EXCERPT TO READ:

# Scouting Trip To Portugal - No.1



## globalfamily (Aug 12, 2013)

Hello all, I have moved things up a little. I would like to be in Portugal with my family before the year is out. I am planning my first trip to Portugal for within the next two weeks.

I have decided to visit the South (Algarve) first. Could any of you perhaps assist with recommendations, refferals or suggestions regarding a rental apartment for 1 - 2 months which will allow me time to find a suitable place for my family and I. I dont need much, but it must be relatively central and good internet connectivity. I will be coming alone on this scouting trip, and rental budget around $350 - $450 USD per month for myself.


This is the basic wish list of what I am ultimately looking for: a long term rental for my family and I until we decide where and what to buy:

Somewhere relatively central, not in the hub of touristic night life, somewhere peaceful enough for the most part of the year, within 5 km from a beach preferably, close enough to supermarket shopping, good internet coverage, decent schooling, safe and secure enviroment for a family and around $500 - $750USD p/month on rental.

COLLECTED MATERIAL:

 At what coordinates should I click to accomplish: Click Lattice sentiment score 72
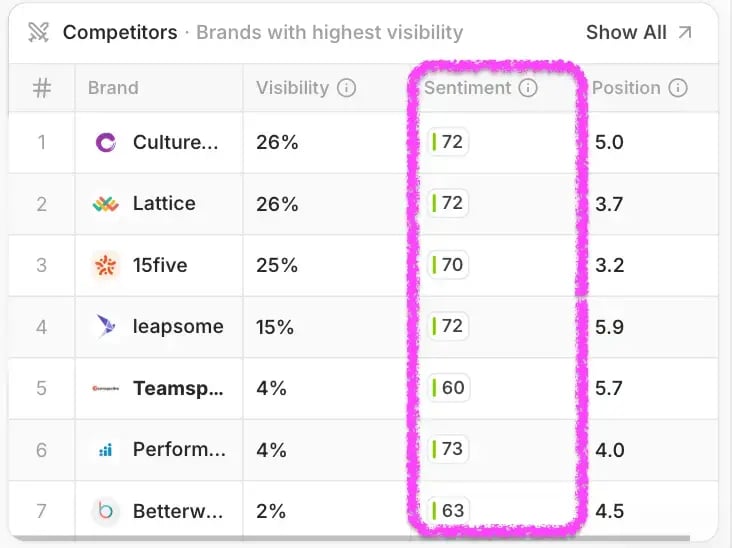coord(449,204)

INSTRUCTIONS TO FOLLOW:
From the forum post about the scouting trip to Portugal, list every quality the writer wants in the family's long-term rental location. Leave out the monthly rent figure.

RESPONSE TO THIS TASK:
- Relatively central
- Not in the hub of touristic night life
- Peaceful for most of the year
- Preferably within 5 km of a beach
- Close enough to supermarket shopping
- Good internet coverage
- Decent schooling
- Safe and secure for a family